**Records for processing:**
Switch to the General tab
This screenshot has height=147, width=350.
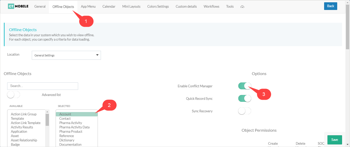coord(40,6)
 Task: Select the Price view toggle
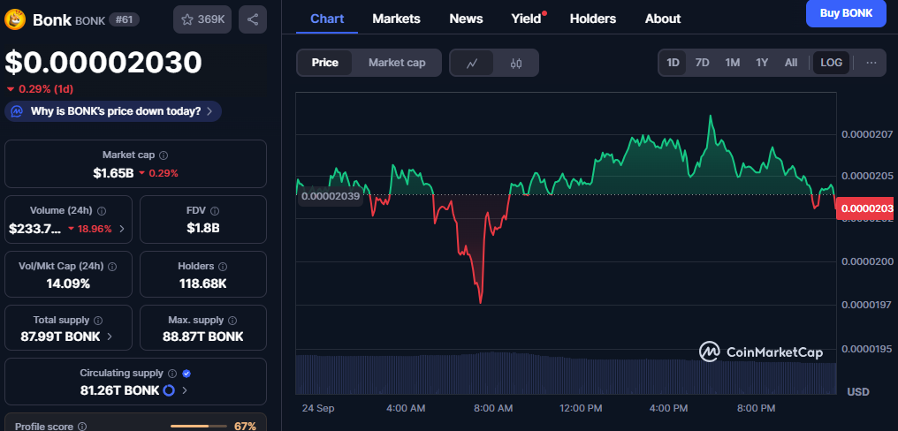[324, 63]
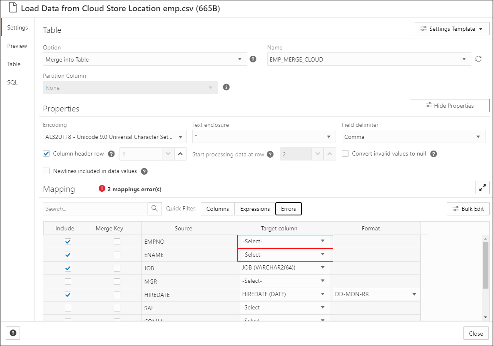Open help icon beside Merge into Table option
Viewport: 493px width, 346px height.
pyautogui.click(x=253, y=59)
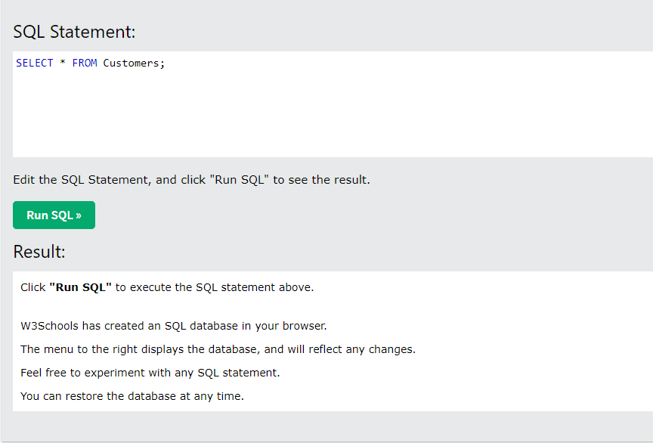This screenshot has height=443, width=653.
Task: Click the » arrows on Run SQL button
Action: (79, 215)
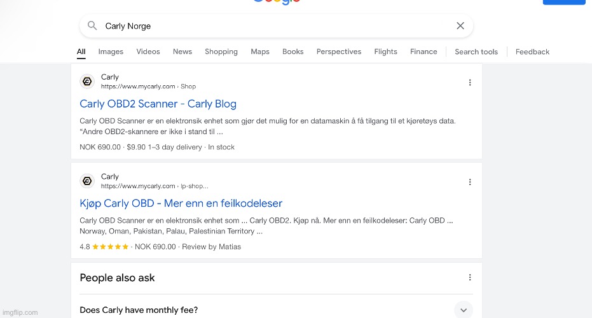Click the Feedback link

tap(532, 52)
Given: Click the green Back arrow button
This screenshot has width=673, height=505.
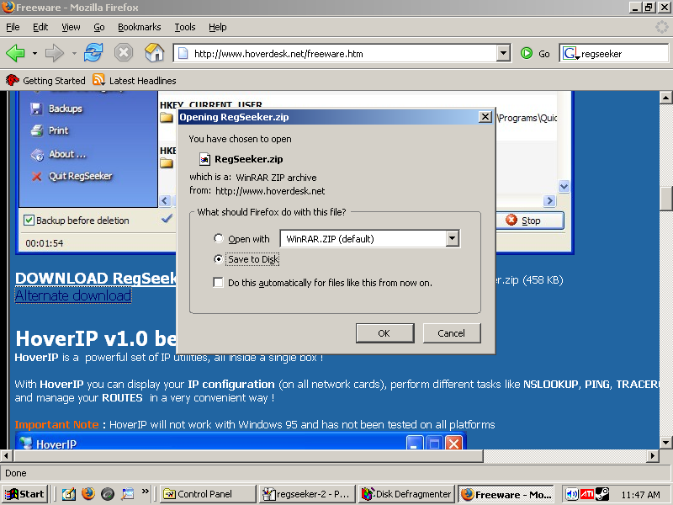Looking at the screenshot, I should [x=16, y=53].
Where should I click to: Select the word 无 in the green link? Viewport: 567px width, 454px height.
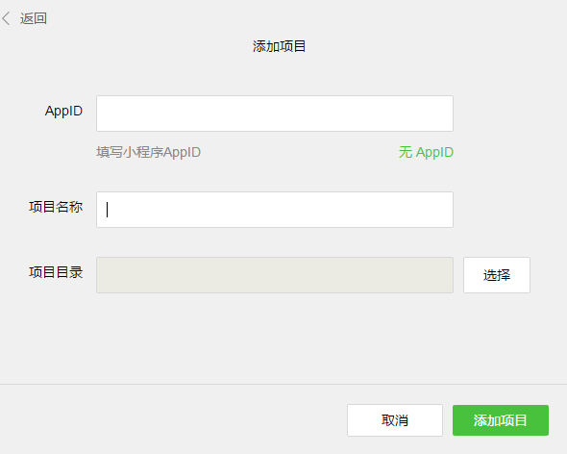click(406, 152)
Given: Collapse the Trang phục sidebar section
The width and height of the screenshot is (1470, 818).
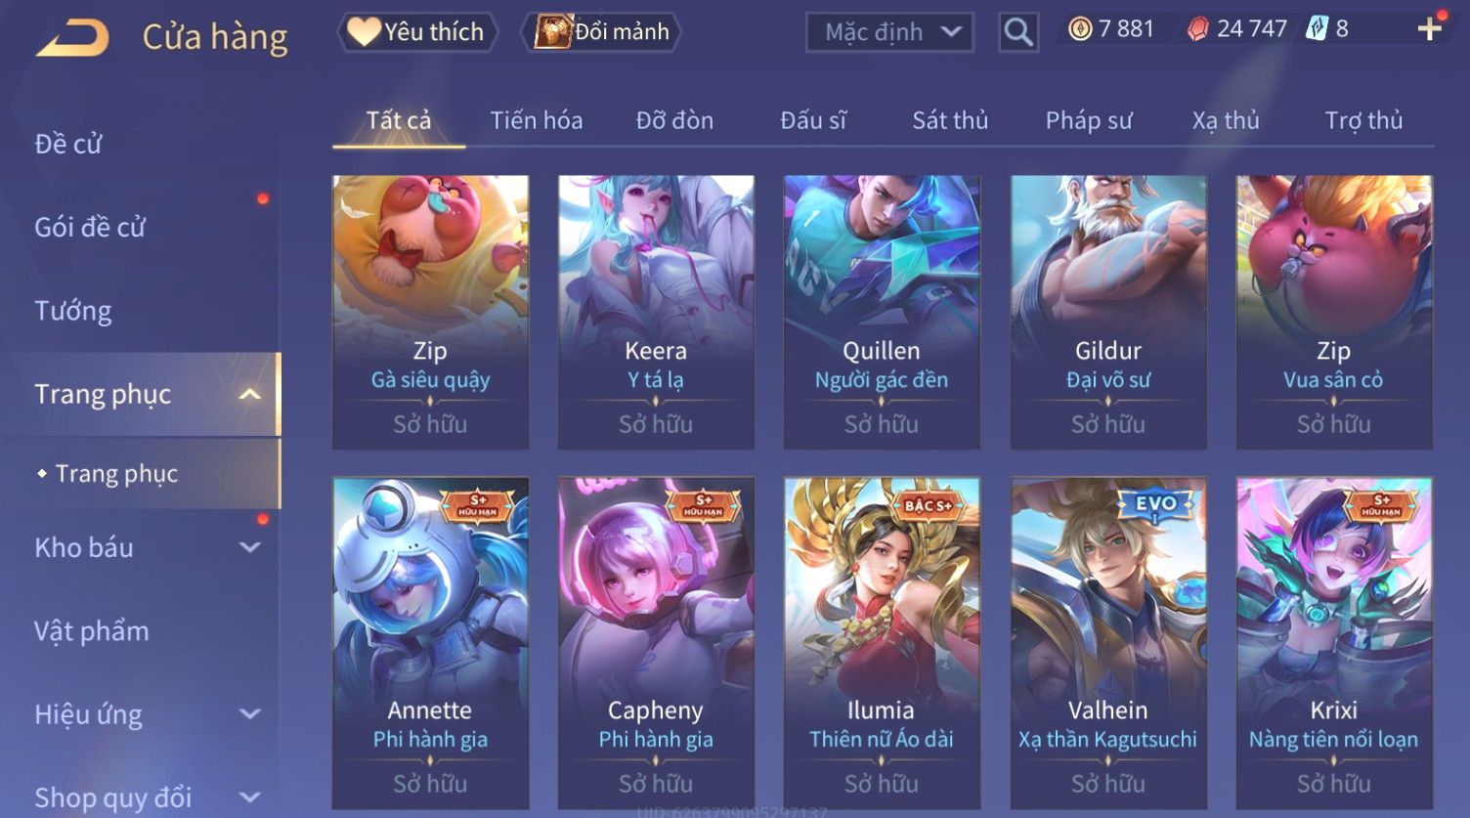Looking at the screenshot, I should [x=250, y=394].
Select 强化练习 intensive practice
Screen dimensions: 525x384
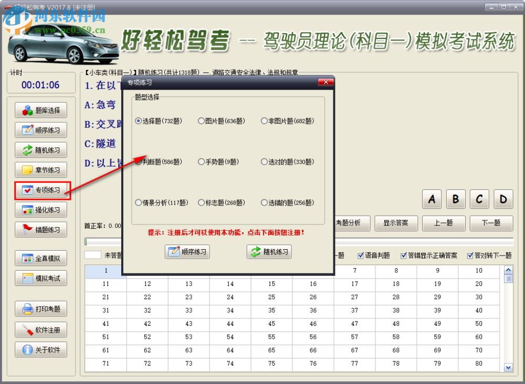click(x=41, y=209)
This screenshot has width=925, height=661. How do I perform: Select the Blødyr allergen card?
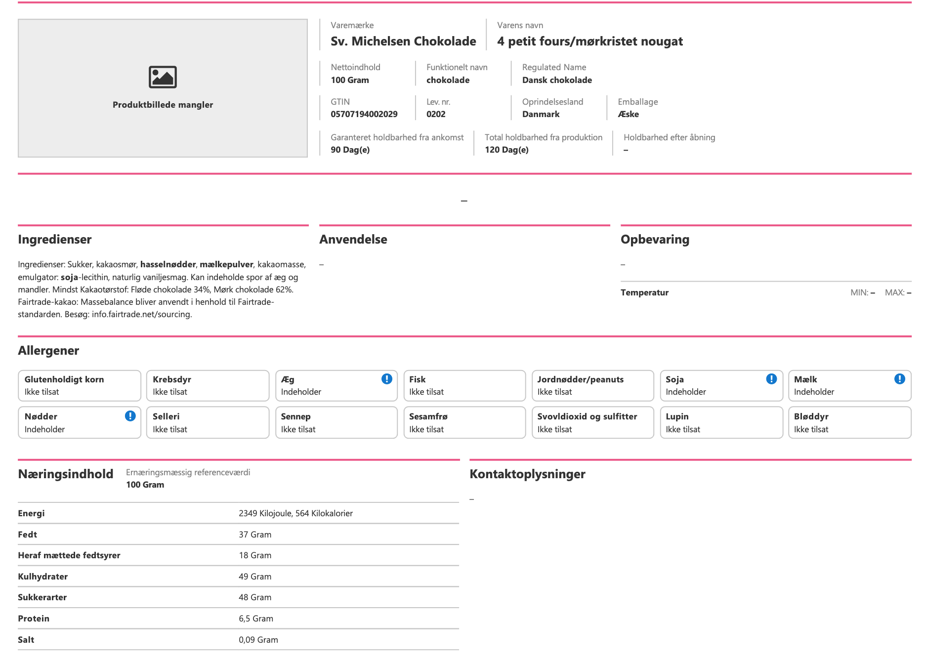[x=849, y=422]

**Your objective:**
I need each line of the entries that holds the string "Given" located and copied.

**Answer space:**
Given: Click the green Back arrow button
Given: Collapse the Trang phục sidebar section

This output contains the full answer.